DFT study of the molecular structure of 4,6-diaryl-2-oxo-1,2,3,4-tetrahydropyrimidines

Abstract

Density functional theory at the B3LYP/6–31++G(d,p) level was applied to study structural, electronic and bonding characteristics of various 5-unsubstituted 4,6-diaryl-2-oxo-1,2,3,4-tetrahydropyrimidines (THPMs). To elucidate the steric and electronic effects of the substituents on the characteristic parameters obtained from the optimized structures, additional electron-donating and electron-withdrawing substituents were considered to be at different aryl positions, which are already located on the C4 and C6 positions of the heterocyclic ring.
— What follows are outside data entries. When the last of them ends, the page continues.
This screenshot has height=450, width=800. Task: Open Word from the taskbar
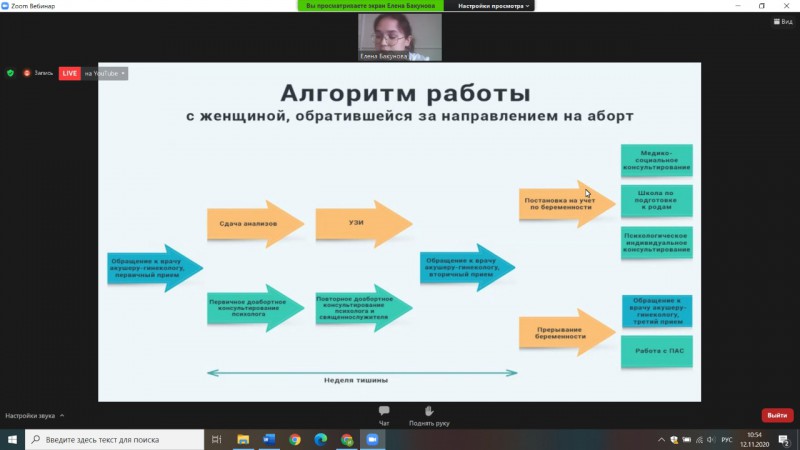pyautogui.click(x=269, y=440)
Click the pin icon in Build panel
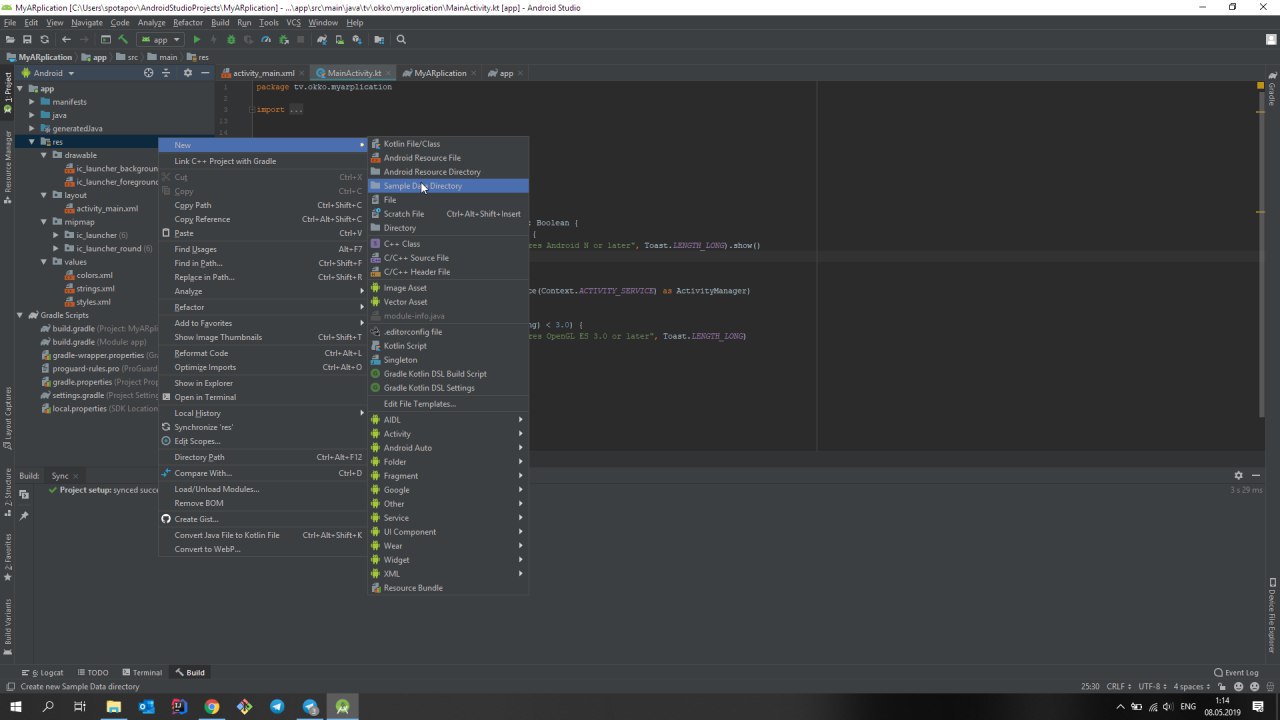 24,515

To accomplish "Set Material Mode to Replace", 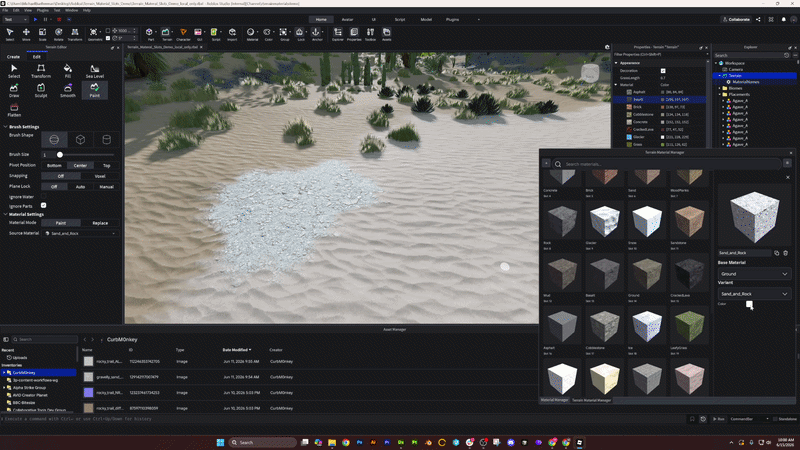I will (99, 223).
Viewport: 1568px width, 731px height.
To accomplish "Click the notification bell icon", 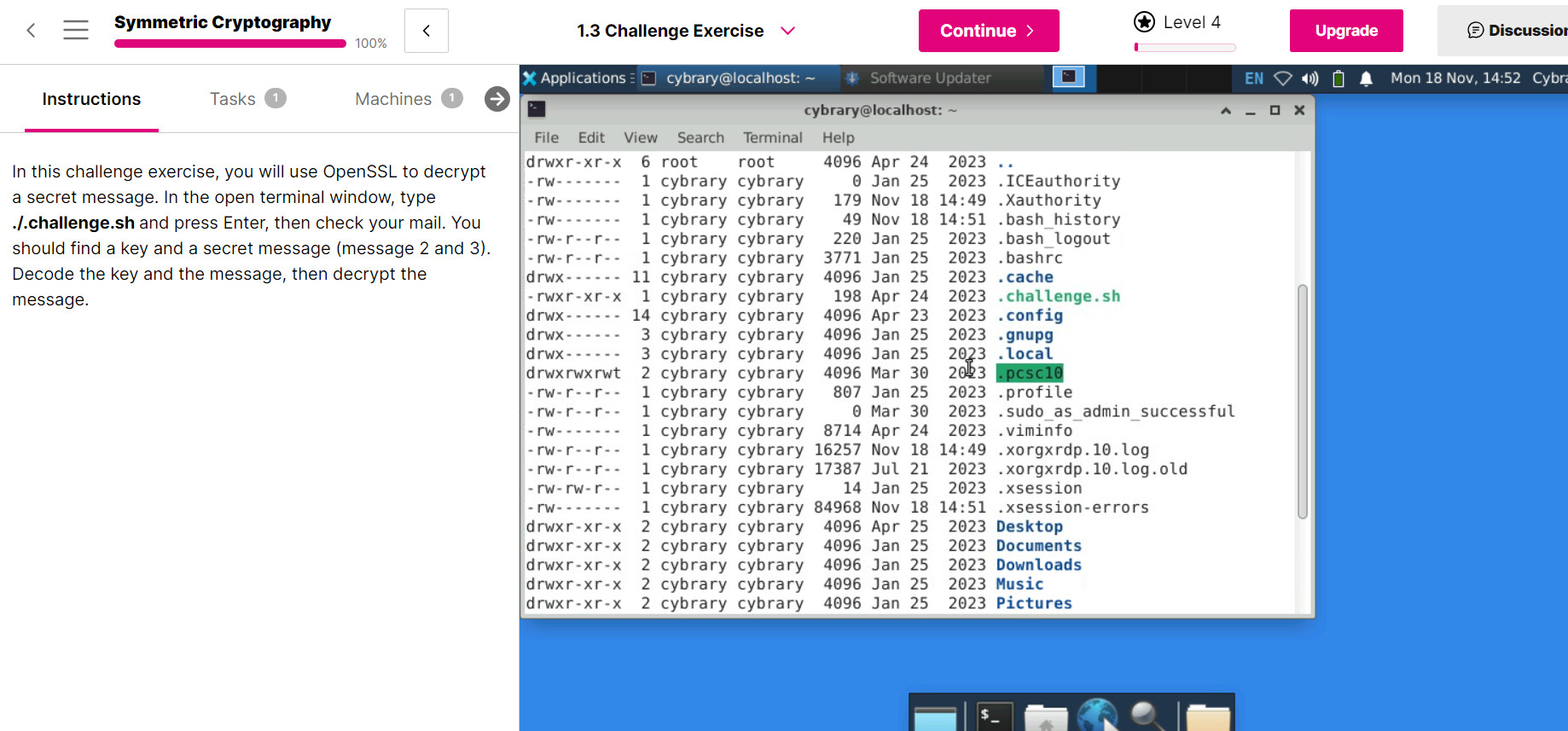I will 1366,78.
Results of this study show that the six-membered heterocyclic ring in half of these compounds adopts a pseudo-boat conformation with a pseudo-axial orientation of the C4–aryl substituent; in other cases a twisted chair conformation is observed. The extent of deviation of the N1 and C4 atoms from the boat plane depends on the type and position of the additional substituent on both aryl rings. Dihedral angle scanning elucidates the intramolecular interaction regarding the steric and electronic effects of the additional substituent, and its location on the aryl groups at the C4 and C6 positions on the total energy content of the molecule.